=== Section Start ===

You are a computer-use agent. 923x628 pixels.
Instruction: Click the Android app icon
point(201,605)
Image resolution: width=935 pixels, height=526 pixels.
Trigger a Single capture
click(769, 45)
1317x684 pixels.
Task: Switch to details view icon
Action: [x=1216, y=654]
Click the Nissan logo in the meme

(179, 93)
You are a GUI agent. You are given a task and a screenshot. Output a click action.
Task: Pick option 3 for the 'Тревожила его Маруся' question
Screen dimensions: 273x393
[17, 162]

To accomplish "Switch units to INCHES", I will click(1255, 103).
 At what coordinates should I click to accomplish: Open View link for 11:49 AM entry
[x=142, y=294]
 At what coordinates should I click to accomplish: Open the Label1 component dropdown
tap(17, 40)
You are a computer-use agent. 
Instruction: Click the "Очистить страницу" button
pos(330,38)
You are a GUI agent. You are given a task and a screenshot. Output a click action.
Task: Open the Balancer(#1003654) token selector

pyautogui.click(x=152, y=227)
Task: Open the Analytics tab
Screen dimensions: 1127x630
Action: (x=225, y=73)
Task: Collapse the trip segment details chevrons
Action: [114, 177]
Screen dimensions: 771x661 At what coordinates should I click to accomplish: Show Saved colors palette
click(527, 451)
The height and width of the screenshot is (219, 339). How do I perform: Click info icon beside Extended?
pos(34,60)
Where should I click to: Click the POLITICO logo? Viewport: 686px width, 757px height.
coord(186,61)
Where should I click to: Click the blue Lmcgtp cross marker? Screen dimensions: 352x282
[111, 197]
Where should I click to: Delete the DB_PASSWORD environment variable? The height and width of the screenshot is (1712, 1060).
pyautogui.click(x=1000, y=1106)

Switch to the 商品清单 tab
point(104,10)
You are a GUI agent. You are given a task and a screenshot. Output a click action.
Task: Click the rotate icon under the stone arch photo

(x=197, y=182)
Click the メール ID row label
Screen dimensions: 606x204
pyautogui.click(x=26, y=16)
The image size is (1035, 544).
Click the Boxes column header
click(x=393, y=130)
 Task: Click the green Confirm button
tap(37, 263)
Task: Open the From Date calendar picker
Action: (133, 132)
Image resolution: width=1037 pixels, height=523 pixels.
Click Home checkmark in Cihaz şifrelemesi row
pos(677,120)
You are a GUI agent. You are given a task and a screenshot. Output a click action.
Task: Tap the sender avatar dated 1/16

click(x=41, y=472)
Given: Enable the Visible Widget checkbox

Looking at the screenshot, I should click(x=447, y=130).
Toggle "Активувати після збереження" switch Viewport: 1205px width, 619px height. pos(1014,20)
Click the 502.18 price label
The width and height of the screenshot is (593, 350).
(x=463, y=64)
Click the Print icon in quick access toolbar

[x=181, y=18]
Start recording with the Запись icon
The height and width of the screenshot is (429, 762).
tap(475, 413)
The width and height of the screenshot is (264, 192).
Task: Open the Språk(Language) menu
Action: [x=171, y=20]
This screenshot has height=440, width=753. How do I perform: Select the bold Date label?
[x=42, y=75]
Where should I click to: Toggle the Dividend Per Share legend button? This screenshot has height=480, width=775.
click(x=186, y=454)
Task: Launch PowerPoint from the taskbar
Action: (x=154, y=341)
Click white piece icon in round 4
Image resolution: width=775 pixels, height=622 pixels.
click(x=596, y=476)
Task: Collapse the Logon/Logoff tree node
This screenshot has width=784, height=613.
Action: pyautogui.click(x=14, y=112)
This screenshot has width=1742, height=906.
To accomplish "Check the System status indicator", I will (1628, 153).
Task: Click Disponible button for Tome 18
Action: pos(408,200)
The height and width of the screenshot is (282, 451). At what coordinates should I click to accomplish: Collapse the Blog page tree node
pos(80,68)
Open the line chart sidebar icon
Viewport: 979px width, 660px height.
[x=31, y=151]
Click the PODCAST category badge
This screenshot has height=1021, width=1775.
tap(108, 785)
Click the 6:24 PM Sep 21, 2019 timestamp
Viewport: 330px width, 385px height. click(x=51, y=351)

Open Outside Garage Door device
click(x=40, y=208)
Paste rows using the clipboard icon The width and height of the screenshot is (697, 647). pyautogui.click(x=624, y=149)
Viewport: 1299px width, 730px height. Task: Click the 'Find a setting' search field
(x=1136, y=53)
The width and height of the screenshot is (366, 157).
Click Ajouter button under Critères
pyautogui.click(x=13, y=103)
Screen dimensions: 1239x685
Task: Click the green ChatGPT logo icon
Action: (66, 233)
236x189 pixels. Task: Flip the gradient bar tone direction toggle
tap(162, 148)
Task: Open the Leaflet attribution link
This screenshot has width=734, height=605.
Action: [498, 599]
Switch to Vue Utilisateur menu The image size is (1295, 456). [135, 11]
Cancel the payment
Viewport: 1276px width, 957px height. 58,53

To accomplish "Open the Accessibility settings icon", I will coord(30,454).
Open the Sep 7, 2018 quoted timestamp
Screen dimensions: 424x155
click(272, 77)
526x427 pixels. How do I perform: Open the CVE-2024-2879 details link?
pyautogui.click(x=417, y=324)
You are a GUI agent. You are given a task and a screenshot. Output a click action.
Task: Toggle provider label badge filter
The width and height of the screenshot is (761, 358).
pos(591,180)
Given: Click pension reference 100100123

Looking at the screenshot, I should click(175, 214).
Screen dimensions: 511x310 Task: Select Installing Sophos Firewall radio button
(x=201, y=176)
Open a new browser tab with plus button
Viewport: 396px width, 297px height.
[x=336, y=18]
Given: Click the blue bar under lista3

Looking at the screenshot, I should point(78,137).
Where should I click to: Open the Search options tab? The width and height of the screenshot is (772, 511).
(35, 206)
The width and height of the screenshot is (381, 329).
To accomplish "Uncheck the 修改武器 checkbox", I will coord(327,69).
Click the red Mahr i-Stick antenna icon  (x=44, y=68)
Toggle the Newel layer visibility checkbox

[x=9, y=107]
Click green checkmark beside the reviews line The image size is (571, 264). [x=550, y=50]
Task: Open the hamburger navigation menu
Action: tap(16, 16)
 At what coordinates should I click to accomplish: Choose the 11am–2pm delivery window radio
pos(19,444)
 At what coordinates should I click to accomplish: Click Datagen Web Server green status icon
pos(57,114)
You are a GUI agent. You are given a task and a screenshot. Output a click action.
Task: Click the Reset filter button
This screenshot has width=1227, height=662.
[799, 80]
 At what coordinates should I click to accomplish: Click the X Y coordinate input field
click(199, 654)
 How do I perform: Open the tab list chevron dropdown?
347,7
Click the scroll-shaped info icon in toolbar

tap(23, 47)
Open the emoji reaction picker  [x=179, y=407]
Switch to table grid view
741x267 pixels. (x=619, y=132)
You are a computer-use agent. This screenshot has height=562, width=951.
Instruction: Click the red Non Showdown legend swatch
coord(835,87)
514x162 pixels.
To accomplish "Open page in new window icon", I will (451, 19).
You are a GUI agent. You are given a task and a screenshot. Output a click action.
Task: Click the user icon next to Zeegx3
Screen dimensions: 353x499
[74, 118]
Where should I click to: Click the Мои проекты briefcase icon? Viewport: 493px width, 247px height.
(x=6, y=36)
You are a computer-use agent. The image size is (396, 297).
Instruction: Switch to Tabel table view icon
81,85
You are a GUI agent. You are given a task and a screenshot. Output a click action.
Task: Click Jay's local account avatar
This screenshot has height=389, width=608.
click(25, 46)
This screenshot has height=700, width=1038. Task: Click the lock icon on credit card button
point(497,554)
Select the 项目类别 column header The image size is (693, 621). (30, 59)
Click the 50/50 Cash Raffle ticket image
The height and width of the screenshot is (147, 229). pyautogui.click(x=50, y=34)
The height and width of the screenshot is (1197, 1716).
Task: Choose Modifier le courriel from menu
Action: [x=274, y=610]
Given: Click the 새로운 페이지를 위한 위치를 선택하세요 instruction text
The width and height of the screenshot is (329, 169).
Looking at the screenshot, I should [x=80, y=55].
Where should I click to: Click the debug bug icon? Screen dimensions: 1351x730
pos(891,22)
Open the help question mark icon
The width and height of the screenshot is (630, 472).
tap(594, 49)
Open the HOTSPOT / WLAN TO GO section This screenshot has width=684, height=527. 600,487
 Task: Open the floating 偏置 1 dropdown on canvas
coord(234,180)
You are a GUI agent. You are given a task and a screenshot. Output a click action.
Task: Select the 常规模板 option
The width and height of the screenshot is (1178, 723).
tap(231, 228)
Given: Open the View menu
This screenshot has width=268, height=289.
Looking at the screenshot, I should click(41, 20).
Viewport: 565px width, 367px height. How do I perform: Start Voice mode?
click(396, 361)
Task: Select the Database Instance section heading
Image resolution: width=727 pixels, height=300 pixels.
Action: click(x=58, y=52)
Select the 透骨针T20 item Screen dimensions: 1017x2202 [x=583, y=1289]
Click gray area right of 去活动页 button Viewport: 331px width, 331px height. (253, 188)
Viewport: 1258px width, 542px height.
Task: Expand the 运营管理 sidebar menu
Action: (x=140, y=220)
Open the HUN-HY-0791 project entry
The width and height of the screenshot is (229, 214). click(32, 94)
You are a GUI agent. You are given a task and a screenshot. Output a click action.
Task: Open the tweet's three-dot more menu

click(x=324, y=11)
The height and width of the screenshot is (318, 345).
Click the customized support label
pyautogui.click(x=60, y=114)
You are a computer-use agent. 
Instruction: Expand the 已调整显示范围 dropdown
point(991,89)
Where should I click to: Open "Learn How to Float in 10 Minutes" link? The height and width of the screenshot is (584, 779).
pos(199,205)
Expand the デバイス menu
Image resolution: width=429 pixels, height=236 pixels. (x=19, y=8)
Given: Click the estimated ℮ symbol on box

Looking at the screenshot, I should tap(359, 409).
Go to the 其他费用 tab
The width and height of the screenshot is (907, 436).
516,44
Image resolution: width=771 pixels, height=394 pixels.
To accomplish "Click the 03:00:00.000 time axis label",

=== Section End ===

→ **ASSIGNMENT**:
The required output is the stretch of entries above from the line containing "This screenshot has width=268, height=289." through the line containing "Select the 透骨针T20", reproduced exactly.

→ **WRITTEN RESPONSE**:
This screenshot has width=268, height=289.
Looking at the screenshot, I should click(41, 20).
Viewport: 565px width, 367px height. How do I perform: Start Voice mode?
click(396, 361)
Task: Select the Database Instance section heading
Image resolution: width=727 pixels, height=300 pixels.
Action: click(x=58, y=52)
Select the 透骨针T20 item Screen dimensions: 1017x2202 [x=583, y=1289]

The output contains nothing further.